Task input Block Start

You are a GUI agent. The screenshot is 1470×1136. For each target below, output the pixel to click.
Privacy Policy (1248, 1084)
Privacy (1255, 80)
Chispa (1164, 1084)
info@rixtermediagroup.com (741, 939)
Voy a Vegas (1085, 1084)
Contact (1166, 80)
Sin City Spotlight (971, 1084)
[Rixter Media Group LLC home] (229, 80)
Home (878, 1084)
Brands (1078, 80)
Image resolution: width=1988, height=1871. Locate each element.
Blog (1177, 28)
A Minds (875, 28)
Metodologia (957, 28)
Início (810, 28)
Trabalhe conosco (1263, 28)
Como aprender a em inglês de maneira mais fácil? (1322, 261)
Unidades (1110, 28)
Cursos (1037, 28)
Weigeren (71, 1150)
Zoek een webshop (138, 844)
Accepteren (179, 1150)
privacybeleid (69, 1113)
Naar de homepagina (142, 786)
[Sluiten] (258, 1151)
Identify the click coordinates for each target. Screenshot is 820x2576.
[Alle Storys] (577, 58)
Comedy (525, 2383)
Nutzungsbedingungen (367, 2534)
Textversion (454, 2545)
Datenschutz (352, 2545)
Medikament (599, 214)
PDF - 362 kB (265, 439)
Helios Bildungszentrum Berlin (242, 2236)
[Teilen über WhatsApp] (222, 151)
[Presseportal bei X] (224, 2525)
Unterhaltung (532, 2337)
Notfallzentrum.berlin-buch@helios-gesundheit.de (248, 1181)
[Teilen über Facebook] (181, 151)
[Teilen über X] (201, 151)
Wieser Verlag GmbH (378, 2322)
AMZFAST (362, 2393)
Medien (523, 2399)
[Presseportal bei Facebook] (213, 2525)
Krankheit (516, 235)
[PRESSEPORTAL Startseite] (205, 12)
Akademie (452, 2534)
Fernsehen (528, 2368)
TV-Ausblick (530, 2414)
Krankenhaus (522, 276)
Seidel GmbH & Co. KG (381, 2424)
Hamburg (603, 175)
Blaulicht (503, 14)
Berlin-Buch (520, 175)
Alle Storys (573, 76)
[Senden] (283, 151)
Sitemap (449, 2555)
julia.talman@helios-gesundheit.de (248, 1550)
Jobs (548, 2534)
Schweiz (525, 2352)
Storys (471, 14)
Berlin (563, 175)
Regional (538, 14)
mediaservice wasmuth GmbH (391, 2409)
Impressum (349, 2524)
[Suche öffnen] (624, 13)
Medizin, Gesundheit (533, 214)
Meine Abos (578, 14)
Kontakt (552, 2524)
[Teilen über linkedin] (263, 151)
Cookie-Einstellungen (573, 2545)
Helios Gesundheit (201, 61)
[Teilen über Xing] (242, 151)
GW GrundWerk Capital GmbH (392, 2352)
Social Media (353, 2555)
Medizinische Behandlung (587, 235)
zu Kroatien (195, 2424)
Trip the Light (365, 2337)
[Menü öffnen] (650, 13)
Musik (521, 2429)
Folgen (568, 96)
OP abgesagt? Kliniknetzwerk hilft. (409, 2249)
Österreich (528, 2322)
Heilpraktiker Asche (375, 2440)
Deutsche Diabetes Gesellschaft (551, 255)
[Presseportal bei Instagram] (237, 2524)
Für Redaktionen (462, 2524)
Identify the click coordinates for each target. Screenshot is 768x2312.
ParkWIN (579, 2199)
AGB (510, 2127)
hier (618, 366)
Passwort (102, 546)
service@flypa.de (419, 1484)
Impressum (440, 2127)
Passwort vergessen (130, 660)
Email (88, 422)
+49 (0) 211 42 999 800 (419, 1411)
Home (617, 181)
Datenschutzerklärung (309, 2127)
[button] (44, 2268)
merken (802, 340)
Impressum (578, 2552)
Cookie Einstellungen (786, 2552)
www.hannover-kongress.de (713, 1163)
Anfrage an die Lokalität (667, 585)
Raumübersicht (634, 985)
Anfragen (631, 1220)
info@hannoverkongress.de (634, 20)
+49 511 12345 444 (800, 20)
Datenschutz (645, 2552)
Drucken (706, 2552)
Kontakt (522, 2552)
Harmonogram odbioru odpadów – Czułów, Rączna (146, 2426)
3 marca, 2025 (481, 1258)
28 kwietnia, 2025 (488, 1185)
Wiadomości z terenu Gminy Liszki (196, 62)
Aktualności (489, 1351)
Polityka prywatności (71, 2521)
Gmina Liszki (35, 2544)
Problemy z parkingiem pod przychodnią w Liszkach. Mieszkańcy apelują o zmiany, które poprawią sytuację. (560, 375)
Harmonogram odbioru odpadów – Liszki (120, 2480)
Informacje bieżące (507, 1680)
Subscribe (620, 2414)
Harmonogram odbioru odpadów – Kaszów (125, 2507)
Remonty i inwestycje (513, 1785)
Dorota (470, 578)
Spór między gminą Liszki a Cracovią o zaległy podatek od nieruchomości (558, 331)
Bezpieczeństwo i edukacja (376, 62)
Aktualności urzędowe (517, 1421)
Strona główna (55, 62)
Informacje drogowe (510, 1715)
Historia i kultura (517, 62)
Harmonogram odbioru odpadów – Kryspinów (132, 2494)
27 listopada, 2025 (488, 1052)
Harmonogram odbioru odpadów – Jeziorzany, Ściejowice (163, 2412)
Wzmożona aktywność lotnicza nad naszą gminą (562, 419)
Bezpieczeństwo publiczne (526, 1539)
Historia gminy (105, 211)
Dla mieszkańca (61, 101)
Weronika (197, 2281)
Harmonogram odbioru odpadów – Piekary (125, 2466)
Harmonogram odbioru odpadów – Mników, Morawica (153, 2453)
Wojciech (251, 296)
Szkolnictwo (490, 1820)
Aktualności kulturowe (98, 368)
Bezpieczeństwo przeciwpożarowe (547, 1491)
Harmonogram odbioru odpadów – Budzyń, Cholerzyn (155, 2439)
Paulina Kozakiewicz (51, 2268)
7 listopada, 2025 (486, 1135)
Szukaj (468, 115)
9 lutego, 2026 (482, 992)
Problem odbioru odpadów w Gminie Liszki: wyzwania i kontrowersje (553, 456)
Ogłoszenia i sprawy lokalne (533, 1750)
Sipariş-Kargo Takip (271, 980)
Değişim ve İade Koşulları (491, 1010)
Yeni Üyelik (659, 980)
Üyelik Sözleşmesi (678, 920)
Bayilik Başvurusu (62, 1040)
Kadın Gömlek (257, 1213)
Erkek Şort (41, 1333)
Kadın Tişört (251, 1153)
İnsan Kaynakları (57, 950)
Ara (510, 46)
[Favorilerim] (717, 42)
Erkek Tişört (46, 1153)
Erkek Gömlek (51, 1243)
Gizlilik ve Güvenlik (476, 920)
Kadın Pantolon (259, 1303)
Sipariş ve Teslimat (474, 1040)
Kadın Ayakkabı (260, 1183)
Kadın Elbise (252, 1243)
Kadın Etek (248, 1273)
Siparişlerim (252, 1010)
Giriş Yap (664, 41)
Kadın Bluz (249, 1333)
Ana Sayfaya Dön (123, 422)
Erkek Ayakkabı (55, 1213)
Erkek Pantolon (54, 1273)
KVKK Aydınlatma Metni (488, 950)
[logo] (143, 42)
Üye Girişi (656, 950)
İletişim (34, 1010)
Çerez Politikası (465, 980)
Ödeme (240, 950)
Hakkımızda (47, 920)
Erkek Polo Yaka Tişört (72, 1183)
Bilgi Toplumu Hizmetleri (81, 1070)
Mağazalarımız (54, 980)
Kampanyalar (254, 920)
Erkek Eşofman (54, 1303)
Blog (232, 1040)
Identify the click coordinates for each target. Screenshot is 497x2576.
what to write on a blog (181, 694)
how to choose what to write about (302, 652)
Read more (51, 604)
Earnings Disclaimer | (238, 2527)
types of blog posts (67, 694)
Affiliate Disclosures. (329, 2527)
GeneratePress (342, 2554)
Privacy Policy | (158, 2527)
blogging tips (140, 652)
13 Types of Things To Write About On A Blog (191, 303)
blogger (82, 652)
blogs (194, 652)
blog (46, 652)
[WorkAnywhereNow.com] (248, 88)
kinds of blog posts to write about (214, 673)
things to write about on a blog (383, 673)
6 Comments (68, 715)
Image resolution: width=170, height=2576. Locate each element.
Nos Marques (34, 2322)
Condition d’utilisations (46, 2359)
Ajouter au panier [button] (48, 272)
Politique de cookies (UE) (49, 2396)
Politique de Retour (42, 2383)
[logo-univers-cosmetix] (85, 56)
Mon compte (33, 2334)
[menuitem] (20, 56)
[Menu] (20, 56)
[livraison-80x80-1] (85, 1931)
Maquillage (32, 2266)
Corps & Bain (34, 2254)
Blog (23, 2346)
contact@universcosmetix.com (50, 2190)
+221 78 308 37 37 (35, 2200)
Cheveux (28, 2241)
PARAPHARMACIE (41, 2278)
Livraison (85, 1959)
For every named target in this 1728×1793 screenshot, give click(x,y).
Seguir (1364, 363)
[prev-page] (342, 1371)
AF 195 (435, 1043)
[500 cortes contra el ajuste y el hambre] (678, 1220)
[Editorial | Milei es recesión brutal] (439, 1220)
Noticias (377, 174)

Task input Block End

(Problem description) Reproduce exactly, please, only the lines from the start of the data above to the line that contains "[Teilen über Facebook] (181, 151)", with both ends kept.

(Problem solution)
You are a GUI agent. The screenshot is 1470×1136. For each target below, output the pixel to click.
Privacy Policy (1248, 1084)
Privacy (1255, 80)
Chispa (1164, 1084)
info@rixtermediagroup.com (741, 939)
Voy a Vegas (1085, 1084)
Contact (1166, 80)
Sin City Spotlight (971, 1084)
[Rixter Media Group LLC home] (229, 80)
Home (878, 1084)
Brands (1078, 80)
Image resolution: width=1988, height=1871. Locate each element.
Blog (1177, 28)
A Minds (875, 28)
Metodologia (957, 28)
Início (810, 28)
Trabalhe conosco (1263, 28)
Como aprender a em inglês de maneira mais fácil? (1322, 261)
Unidades (1110, 28)
Cursos (1037, 28)
Weigeren (71, 1150)
Zoek een webshop (138, 844)
Accepteren (179, 1150)
privacybeleid (69, 1113)
Naar de homepagina (142, 786)
[Sluiten] (258, 1151)
Identify the click coordinates for each target. Screenshot is 820x2576.
[Alle Storys] (577, 58)
Comedy (525, 2383)
Nutzungsbedingungen (367, 2534)
Textversion (454, 2545)
Datenschutz (352, 2545)
Medikament (599, 214)
PDF - 362 kB (265, 439)
Helios Bildungszentrum Berlin (242, 2236)
[Teilen über WhatsApp] (222, 151)
[Presseportal bei X] (224, 2525)
Unterhaltung (532, 2337)
Notfallzentrum.berlin-buch@helios-gesundheit.de (248, 1181)
[Teilen über Facebook] (181, 151)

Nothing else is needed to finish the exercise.